• _THE RECORDS_
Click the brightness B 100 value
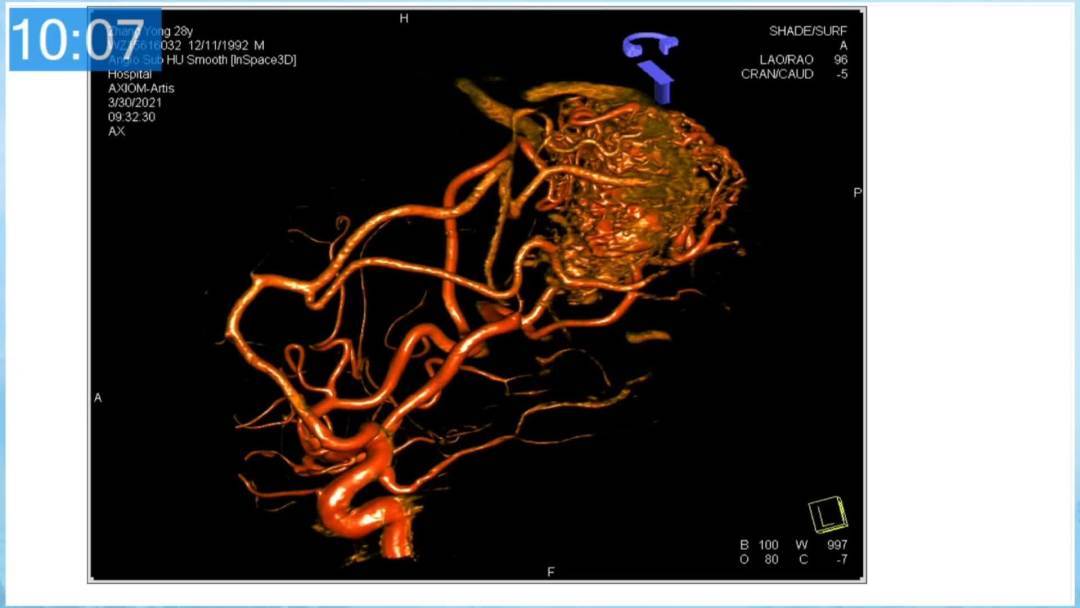This screenshot has width=1080, height=608. coord(768,545)
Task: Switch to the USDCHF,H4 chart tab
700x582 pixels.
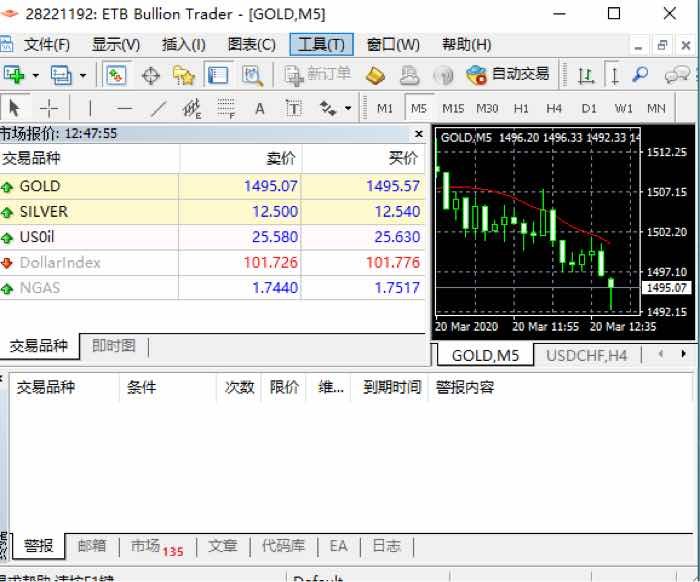Action: click(x=586, y=355)
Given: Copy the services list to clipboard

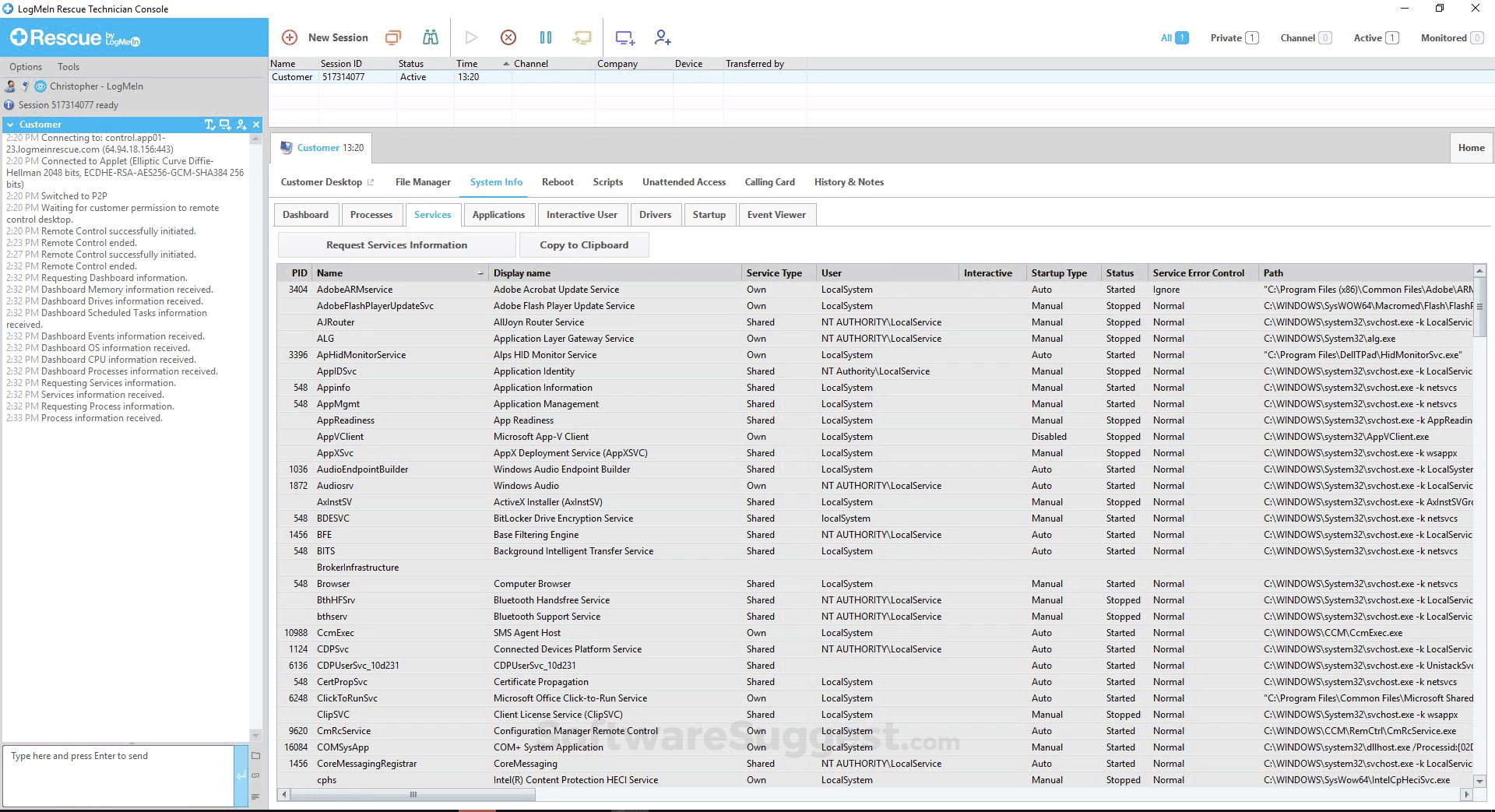Looking at the screenshot, I should 584,244.
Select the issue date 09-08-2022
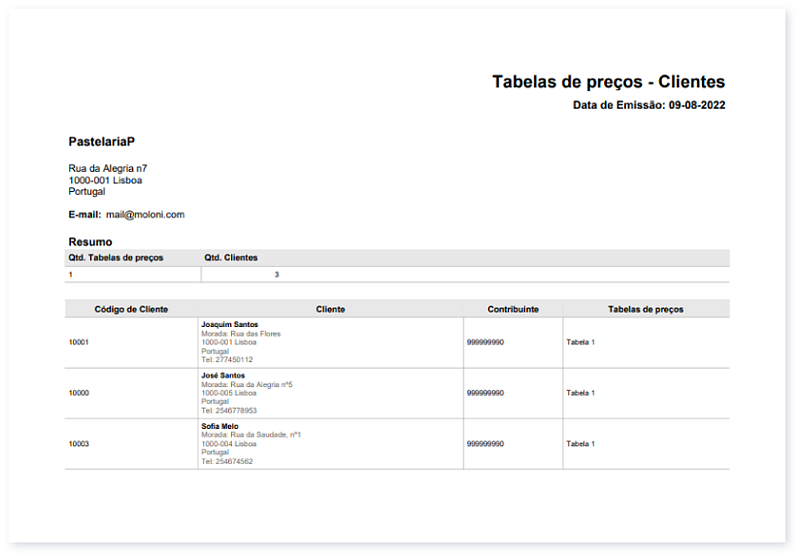Viewport: 800px width, 557px height. tap(697, 105)
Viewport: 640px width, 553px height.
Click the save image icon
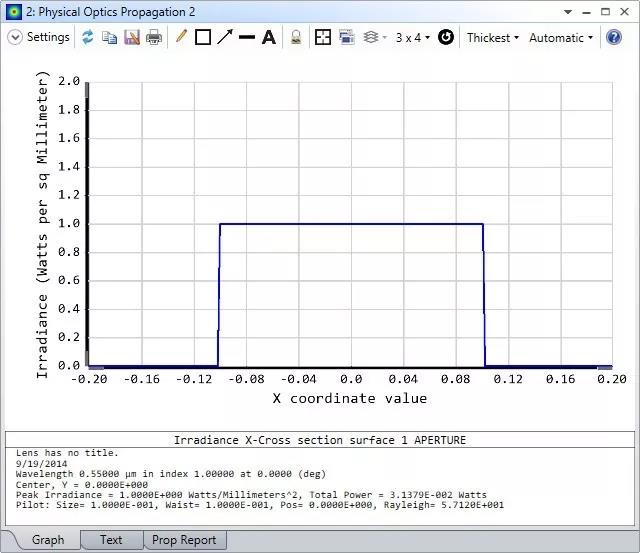pos(132,37)
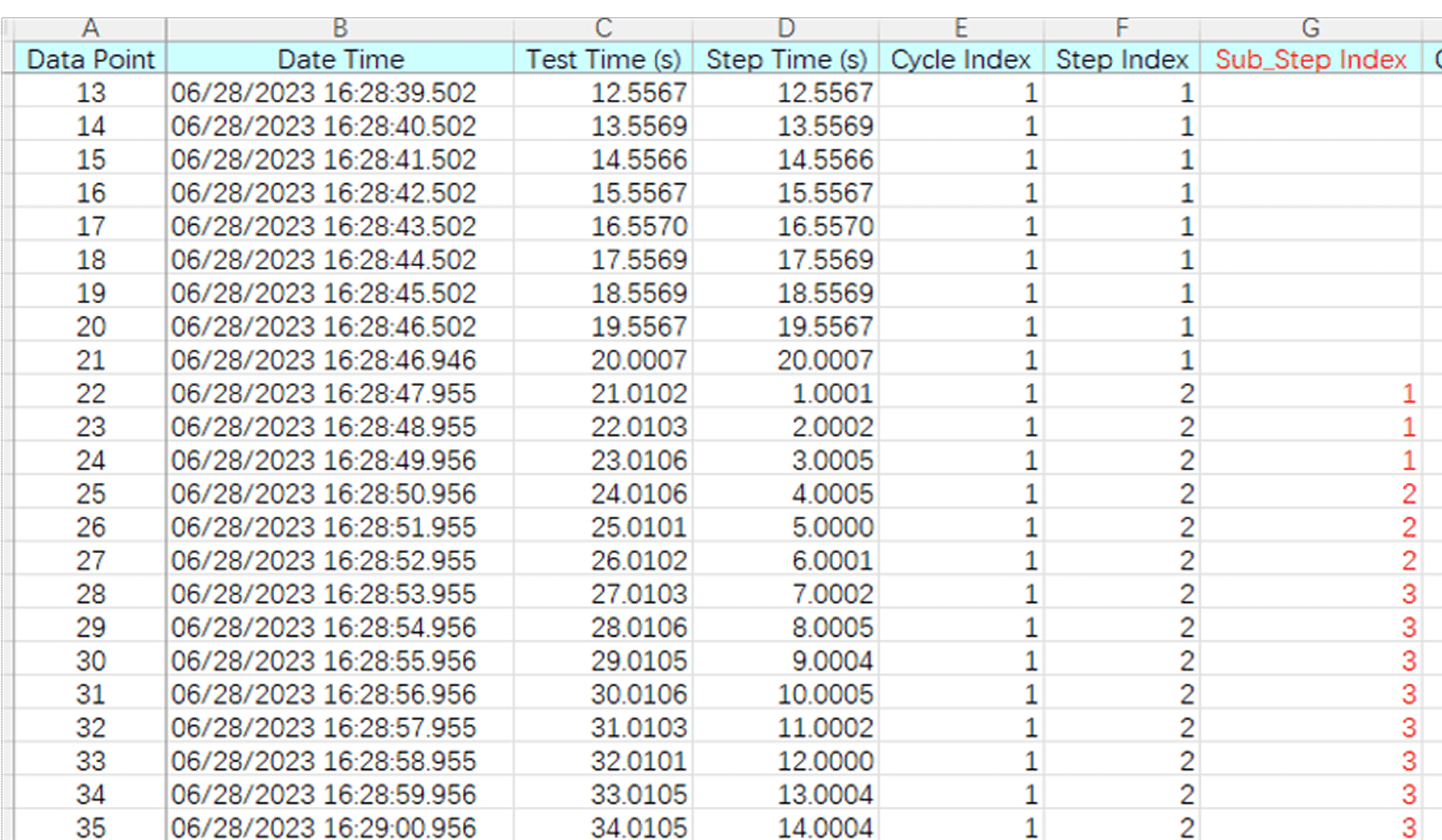Viewport: 1442px width, 840px height.
Task: Click date cell 06/28/2023 16:28:39.502
Action: (x=323, y=93)
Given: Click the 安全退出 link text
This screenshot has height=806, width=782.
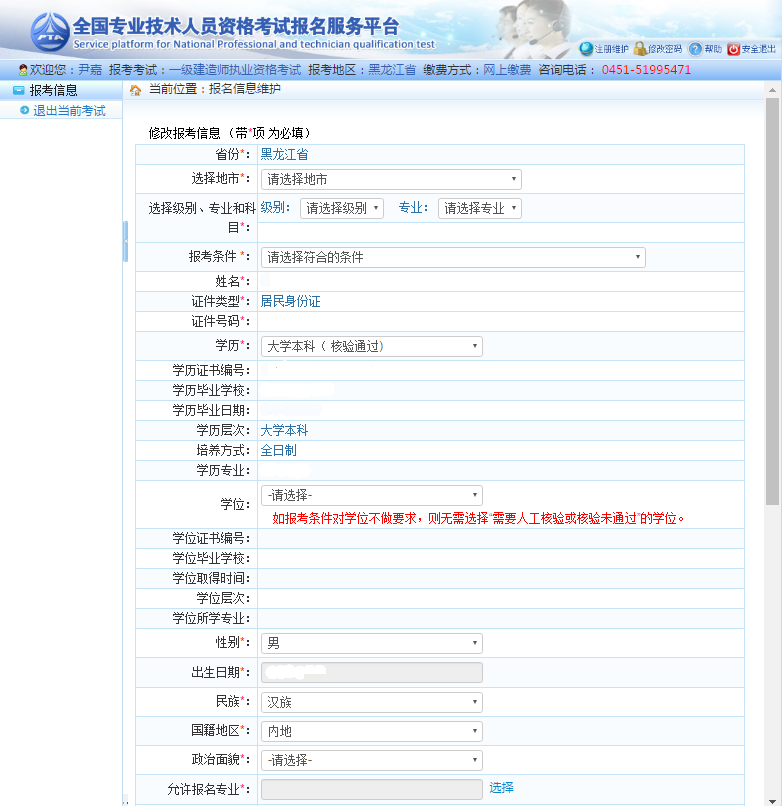Looking at the screenshot, I should click(x=758, y=48).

• _GIVEN PROBLEM_
Repeat all of the data above word for word, and leave out the pictures.

• _RESPONSE_
Click the brightness B 100 value
This screenshot has width=1080, height=608. coord(768,545)
Task: Switch to the USDCHF,H4 chart tab
700x582 pixels.
Action: click(x=586, y=355)
Given: Copy the services list to clipboard

Looking at the screenshot, I should 584,244.
Select the issue date 09-08-2022
Viewport: 800px width, 557px height. tap(697, 105)
Viewport: 640px width, 553px height.
Click the save image icon
pos(132,37)
Viewport: 1442px width, 840px height.
Task: Click date cell 06/28/2023 16:28:39.502
Action: (x=323, y=93)
Given: Click the 安全退出 link text
This screenshot has height=806, width=782.
Looking at the screenshot, I should click(x=758, y=48).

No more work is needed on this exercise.